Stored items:
========================

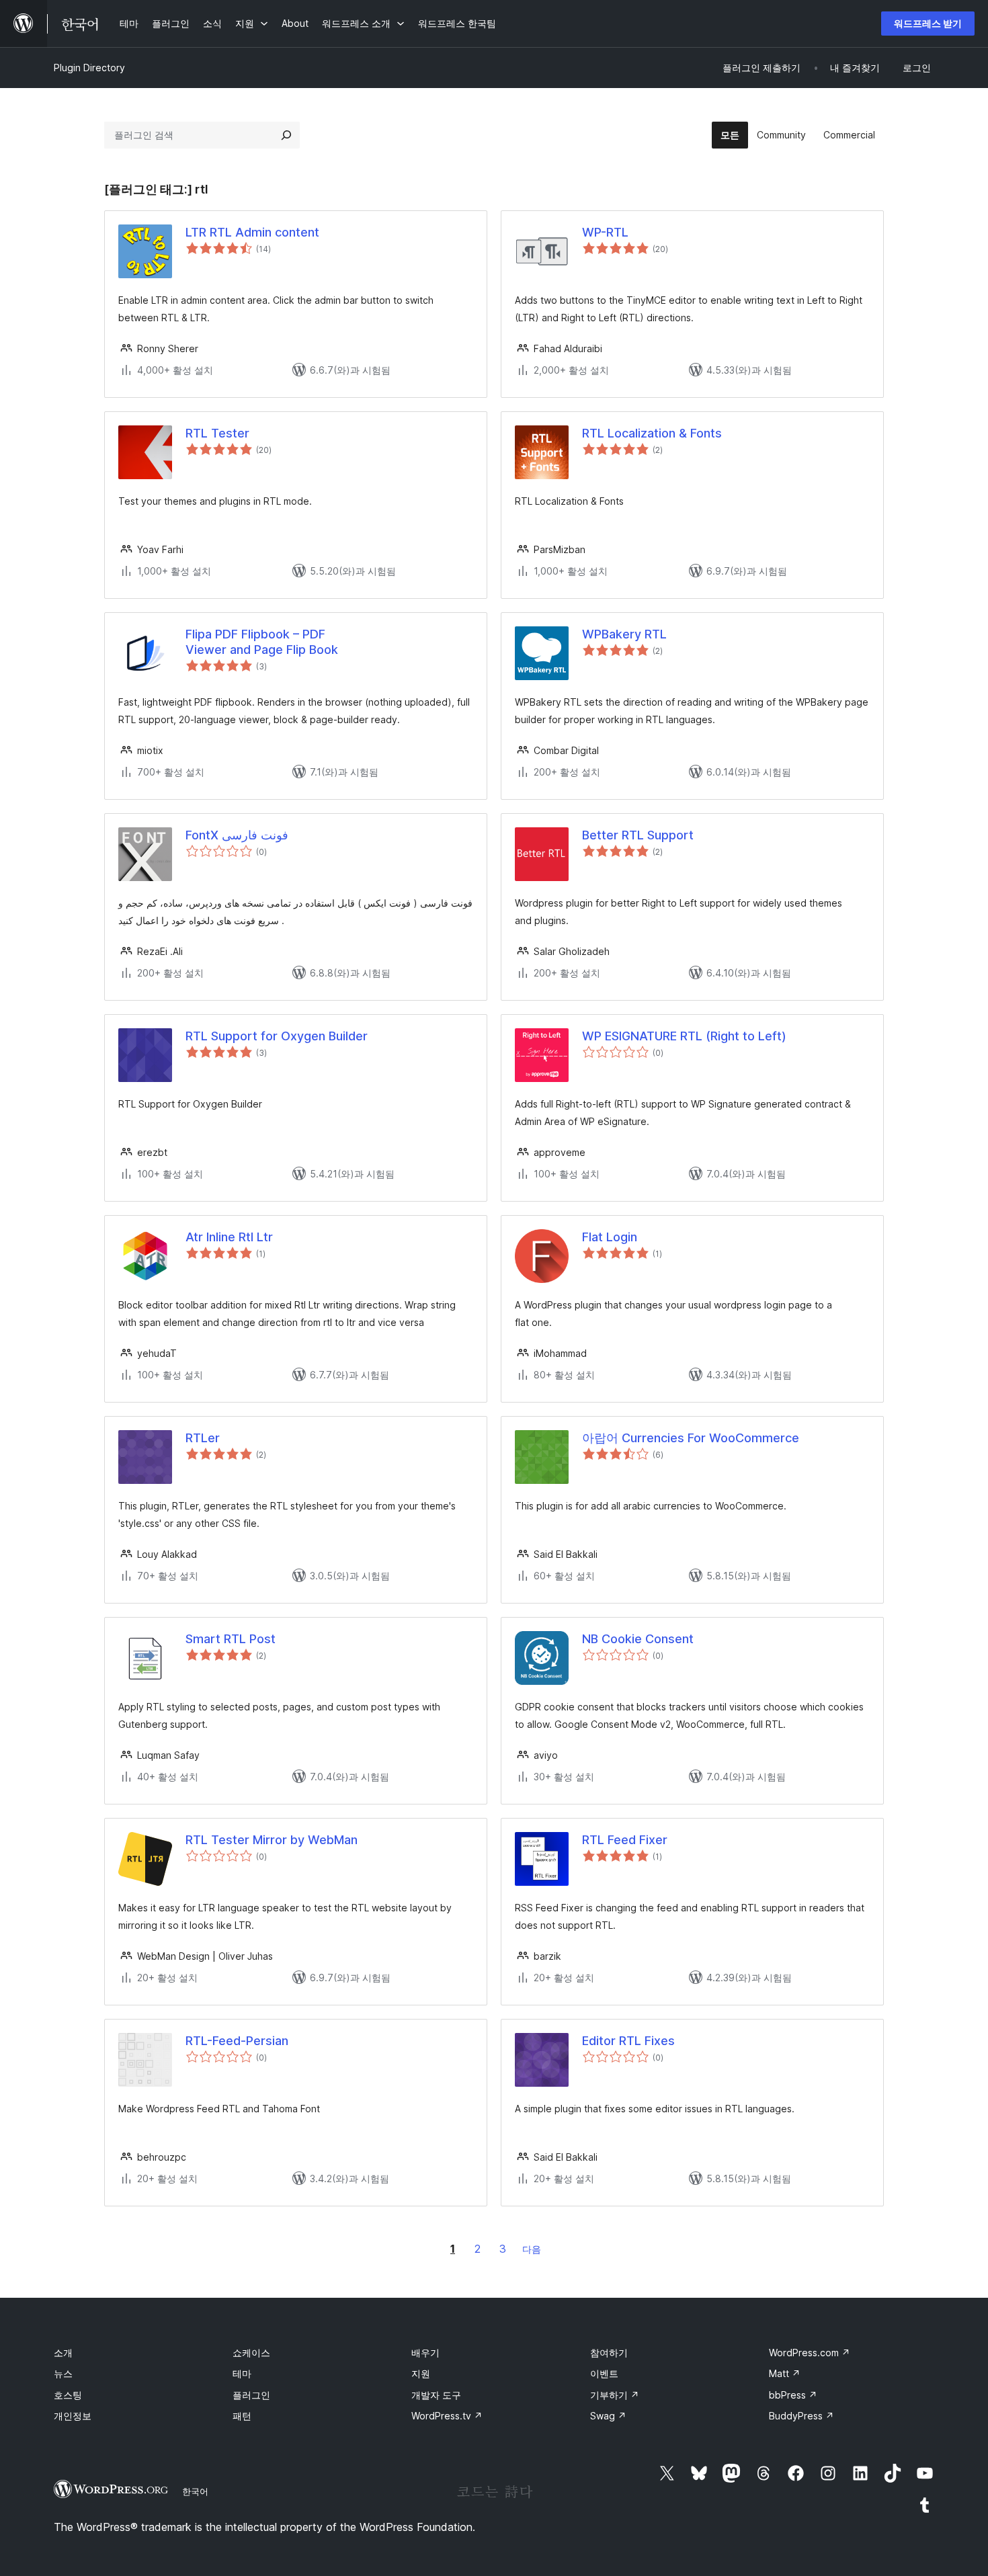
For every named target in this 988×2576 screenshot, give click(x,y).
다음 (531, 2249)
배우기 (425, 2352)
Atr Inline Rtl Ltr (229, 1237)
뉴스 (63, 2373)
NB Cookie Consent (638, 1639)
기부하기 (614, 2395)
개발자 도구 (436, 2395)
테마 (242, 2373)
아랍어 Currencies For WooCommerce (690, 1438)
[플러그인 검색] (286, 135)
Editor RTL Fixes (628, 2041)
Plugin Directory (89, 67)
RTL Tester (217, 433)
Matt (784, 2373)
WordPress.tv (447, 2415)
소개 (63, 2352)
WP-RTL (605, 232)
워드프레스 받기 (928, 23)
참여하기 (609, 2352)
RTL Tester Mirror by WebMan (272, 1840)
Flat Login (609, 1237)
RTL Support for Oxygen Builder (277, 1036)
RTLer (203, 1438)
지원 (420, 2373)
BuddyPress (801, 2415)
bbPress (793, 2395)
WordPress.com (809, 2352)
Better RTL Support (638, 835)
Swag (608, 2415)
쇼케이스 (251, 2352)
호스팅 (68, 2395)
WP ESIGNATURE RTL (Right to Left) (684, 1036)
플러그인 (251, 2395)
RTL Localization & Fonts (652, 433)
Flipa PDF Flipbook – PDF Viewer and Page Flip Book (262, 642)
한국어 (195, 2491)
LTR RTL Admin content (252, 232)
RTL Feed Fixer (624, 1840)
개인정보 (72, 2415)
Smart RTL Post (231, 1639)
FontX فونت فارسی (237, 835)
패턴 (242, 2415)
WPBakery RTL (624, 634)
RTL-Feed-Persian (237, 2041)
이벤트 (604, 2373)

========================

Repeat the entries verbatim; no pictures.

**Answer box**:
For every named target in this 988×2576 screenshot, give click(x,y).
다음 (531, 2249)
배우기 (425, 2352)
Atr Inline Rtl Ltr (229, 1237)
뉴스 (63, 2373)
NB Cookie Consent (638, 1639)
기부하기 (614, 2395)
개발자 도구 (436, 2395)
테마 (242, 2373)
아랍어 Currencies For WooCommerce (690, 1438)
[플러그인 검색] (286, 135)
Editor RTL Fixes (628, 2041)
Plugin Directory (89, 67)
RTL Tester (217, 433)
Matt (784, 2373)
WordPress.tv (447, 2415)
소개 (63, 2352)
WP-RTL (605, 232)
워드프레스 받기 (928, 23)
참여하기 (609, 2352)
RTL Tester Mirror by WebMan (272, 1840)
Flat Login (609, 1237)
RTL Support for Oxygen Builder (277, 1036)
RTLer (203, 1438)
지원 (420, 2373)
BuddyPress (801, 2415)
bbPress (793, 2395)
WordPress.com (809, 2352)
Better RTL Support (638, 835)
Swag (608, 2415)
쇼케이스 (251, 2352)
호스팅 (68, 2395)
WP ESIGNATURE RTL (Right to Left) (684, 1036)
플러그인 (251, 2395)
RTL Localization & Fonts (652, 433)
Flipa PDF Flipbook – PDF Viewer and Page Flip Book (262, 642)
한국어 (195, 2491)
LTR RTL Admin content (252, 232)
RTL Feed Fixer (624, 1840)
개인정보 (72, 2415)
Smart RTL Post (231, 1639)
FontX فونت فارسی (237, 835)
패턴 (242, 2415)
WPBakery RTL (624, 634)
RTL-Feed-Persian (237, 2041)
이벤트 (604, 2373)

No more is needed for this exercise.